***** Data supplied

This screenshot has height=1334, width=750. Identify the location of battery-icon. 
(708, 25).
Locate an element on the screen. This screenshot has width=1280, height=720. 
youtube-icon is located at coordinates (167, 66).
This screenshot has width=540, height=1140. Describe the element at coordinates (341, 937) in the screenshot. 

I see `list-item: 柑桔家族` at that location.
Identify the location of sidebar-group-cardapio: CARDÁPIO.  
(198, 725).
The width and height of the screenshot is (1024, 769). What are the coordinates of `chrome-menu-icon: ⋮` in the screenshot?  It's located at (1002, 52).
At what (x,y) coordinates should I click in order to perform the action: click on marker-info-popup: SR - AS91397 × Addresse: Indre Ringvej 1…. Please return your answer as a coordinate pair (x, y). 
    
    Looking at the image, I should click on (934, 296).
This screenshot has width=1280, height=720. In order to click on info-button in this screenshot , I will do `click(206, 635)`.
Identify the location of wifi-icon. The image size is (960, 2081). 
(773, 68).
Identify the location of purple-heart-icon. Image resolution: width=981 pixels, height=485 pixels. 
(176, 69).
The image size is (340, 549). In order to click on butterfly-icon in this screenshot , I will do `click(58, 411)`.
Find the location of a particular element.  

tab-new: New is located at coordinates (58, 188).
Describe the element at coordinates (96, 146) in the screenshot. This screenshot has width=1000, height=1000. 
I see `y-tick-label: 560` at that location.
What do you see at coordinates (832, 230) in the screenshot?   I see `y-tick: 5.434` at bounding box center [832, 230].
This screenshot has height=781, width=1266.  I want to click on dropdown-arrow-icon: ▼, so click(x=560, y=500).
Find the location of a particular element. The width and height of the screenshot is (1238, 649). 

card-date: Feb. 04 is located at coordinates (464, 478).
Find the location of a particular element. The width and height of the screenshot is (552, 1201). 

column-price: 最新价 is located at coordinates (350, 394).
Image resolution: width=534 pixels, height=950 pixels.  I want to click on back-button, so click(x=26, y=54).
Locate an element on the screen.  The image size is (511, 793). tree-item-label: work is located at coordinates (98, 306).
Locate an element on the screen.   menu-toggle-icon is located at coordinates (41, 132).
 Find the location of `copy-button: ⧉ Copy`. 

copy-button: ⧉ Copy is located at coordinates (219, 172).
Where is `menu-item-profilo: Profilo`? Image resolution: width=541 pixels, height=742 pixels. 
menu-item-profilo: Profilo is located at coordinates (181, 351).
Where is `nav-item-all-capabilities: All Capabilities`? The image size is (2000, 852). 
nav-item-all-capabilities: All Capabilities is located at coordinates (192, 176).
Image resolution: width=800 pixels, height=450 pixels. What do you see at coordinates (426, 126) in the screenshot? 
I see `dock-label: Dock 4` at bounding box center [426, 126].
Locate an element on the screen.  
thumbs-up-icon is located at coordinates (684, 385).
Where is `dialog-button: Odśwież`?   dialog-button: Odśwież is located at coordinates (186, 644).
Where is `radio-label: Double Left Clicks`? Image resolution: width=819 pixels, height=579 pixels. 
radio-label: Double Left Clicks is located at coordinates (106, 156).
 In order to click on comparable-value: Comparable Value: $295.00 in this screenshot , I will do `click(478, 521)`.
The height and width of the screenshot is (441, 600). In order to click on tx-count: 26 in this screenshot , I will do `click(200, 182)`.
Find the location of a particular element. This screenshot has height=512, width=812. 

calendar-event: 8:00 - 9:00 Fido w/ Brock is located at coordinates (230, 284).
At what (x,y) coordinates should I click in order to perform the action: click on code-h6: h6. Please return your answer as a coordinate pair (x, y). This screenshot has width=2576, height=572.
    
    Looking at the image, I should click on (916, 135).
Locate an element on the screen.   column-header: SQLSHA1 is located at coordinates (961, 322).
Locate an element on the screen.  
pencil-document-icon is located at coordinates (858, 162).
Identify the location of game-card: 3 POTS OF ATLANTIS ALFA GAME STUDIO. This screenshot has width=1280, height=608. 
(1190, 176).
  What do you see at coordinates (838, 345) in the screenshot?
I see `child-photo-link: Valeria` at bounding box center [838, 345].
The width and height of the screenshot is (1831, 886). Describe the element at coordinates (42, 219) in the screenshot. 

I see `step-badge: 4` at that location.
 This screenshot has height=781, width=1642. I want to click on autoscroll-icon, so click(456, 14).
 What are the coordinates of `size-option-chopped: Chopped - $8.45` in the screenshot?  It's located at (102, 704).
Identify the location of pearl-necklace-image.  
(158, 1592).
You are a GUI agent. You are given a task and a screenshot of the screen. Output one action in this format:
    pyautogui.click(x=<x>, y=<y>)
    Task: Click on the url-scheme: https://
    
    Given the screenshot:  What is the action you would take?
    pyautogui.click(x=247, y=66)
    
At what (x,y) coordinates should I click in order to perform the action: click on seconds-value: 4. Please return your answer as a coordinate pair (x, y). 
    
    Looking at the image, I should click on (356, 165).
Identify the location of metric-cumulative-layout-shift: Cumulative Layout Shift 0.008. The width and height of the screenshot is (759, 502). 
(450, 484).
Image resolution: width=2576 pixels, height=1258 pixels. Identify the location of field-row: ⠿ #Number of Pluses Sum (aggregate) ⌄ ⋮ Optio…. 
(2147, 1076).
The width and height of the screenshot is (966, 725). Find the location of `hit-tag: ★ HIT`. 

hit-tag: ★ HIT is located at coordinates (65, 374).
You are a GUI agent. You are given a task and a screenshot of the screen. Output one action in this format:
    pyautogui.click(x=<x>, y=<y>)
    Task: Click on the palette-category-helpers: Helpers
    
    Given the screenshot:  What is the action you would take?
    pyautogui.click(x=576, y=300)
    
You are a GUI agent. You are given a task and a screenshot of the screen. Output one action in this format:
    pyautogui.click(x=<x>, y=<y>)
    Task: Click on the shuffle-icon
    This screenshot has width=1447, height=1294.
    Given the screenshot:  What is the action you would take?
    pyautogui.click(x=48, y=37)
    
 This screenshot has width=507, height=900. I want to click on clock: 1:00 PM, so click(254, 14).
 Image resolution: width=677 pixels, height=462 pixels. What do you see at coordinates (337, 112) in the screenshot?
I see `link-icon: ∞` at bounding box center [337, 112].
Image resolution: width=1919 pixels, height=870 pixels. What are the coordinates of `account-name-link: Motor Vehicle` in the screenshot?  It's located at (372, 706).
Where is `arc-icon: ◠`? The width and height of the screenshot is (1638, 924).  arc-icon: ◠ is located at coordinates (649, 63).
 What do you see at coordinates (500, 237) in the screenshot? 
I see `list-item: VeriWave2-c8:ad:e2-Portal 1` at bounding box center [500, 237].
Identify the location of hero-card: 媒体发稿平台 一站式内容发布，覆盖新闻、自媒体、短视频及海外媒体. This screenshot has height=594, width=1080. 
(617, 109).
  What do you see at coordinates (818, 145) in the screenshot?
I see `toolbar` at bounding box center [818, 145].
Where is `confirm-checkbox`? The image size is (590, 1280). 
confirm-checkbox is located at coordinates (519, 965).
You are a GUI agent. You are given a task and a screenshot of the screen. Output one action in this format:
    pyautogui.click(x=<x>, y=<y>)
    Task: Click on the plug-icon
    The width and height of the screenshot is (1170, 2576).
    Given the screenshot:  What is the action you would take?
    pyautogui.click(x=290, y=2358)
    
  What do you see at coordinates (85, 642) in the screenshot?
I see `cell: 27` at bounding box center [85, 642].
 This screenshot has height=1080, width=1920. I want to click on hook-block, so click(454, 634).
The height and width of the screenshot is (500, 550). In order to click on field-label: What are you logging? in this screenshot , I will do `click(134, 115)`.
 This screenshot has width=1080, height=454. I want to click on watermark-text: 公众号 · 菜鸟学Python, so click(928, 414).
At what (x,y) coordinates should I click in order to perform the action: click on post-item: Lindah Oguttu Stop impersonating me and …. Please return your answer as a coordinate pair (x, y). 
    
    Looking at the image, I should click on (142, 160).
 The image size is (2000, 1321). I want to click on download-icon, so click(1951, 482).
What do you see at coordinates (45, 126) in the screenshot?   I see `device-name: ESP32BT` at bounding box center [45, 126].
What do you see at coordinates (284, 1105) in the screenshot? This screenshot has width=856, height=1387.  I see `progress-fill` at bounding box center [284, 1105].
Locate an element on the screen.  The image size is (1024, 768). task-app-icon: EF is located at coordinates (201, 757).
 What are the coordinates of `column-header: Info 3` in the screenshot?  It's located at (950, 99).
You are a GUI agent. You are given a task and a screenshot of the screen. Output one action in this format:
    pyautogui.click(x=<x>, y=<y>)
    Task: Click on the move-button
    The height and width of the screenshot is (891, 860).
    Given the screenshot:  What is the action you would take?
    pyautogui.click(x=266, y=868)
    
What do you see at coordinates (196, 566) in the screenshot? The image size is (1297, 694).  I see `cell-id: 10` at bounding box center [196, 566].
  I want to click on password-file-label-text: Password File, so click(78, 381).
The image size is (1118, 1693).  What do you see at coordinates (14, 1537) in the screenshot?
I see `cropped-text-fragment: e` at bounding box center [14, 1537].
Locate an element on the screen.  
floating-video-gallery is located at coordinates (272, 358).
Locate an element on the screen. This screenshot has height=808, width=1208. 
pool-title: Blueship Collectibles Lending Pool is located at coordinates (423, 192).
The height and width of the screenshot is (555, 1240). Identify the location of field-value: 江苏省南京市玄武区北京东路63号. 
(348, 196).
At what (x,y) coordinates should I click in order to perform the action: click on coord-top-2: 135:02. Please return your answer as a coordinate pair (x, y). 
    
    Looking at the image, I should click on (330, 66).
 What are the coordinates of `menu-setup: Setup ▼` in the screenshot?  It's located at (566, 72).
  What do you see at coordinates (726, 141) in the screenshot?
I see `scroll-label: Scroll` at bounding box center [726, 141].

**********

What this task involves:
Quote verbatim the part of the records that opens with the line containing "Identify the location of pearl-necklace-image." and closes with the line containing "pyautogui.click(x=247, y=66)", including both of those lines.

Response for this exercise:
Identify the location of pearl-necklace-image.  
(158, 1592).
You are a GUI agent. You are given a task and a screenshot of the screen. Output one action in this format:
    pyautogui.click(x=<x>, y=<y>)
    Task: Click on the url-scheme: https://
    
    Given the screenshot:  What is the action you would take?
    pyautogui.click(x=247, y=66)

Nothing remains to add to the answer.